Stored records

Start of Block

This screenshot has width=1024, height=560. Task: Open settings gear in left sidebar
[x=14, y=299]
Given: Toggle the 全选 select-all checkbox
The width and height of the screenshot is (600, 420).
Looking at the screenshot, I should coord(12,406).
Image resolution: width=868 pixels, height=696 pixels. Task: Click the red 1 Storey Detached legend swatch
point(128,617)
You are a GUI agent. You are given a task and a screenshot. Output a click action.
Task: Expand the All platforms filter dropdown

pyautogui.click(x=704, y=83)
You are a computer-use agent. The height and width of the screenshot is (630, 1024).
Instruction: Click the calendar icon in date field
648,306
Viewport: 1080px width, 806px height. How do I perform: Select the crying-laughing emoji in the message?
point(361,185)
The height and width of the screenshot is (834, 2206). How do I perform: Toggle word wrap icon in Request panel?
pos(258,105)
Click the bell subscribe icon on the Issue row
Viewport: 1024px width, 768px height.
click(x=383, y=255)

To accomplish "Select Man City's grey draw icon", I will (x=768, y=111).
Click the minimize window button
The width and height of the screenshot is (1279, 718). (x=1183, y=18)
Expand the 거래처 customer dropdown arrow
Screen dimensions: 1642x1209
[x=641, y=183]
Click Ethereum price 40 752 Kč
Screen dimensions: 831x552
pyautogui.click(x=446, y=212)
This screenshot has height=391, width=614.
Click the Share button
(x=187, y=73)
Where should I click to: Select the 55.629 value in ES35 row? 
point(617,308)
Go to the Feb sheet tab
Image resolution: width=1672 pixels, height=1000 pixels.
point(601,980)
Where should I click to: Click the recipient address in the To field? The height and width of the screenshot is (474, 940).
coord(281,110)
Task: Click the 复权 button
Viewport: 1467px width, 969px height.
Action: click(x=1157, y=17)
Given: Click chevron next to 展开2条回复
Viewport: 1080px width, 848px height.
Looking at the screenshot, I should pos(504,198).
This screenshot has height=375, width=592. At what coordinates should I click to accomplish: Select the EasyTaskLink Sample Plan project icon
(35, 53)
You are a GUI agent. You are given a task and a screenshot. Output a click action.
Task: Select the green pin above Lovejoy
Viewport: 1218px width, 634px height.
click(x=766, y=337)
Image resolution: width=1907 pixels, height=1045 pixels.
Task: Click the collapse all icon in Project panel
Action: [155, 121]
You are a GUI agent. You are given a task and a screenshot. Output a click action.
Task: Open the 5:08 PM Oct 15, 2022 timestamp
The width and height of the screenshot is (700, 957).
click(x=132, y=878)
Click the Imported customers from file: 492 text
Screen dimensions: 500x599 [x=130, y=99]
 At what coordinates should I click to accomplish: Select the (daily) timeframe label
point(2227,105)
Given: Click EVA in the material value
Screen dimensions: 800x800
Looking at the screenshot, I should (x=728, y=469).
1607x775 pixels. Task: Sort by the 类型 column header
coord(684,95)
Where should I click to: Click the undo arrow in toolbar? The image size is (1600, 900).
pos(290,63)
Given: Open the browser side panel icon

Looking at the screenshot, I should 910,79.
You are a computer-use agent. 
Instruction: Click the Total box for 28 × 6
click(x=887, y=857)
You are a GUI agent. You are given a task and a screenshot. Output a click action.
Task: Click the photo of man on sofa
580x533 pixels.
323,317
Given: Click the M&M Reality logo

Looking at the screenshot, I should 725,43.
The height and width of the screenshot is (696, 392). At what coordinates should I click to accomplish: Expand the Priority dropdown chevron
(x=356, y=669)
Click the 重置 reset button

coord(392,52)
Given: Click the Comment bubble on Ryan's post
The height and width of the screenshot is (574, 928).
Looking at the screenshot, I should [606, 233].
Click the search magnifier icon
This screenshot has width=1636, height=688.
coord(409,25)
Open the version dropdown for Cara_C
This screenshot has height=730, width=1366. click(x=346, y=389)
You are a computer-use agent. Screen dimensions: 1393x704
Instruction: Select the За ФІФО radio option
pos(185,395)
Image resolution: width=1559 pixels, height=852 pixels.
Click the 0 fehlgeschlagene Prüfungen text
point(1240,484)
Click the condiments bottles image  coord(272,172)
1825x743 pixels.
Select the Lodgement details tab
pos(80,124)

End of Block

EXERCISE DESCRIPTION ▸ Print the line that contains "Image resolution: width=1559", then every later line of the entries above up to and including the last, all exactly as written.

ANSWER SECTION ▸
Image resolution: width=1559 pixels, height=852 pixels.
Click the 0 fehlgeschlagene Prüfungen text
point(1240,484)
Click the condiments bottles image  coord(272,172)
1825x743 pixels.
Select the Lodgement details tab
pos(80,124)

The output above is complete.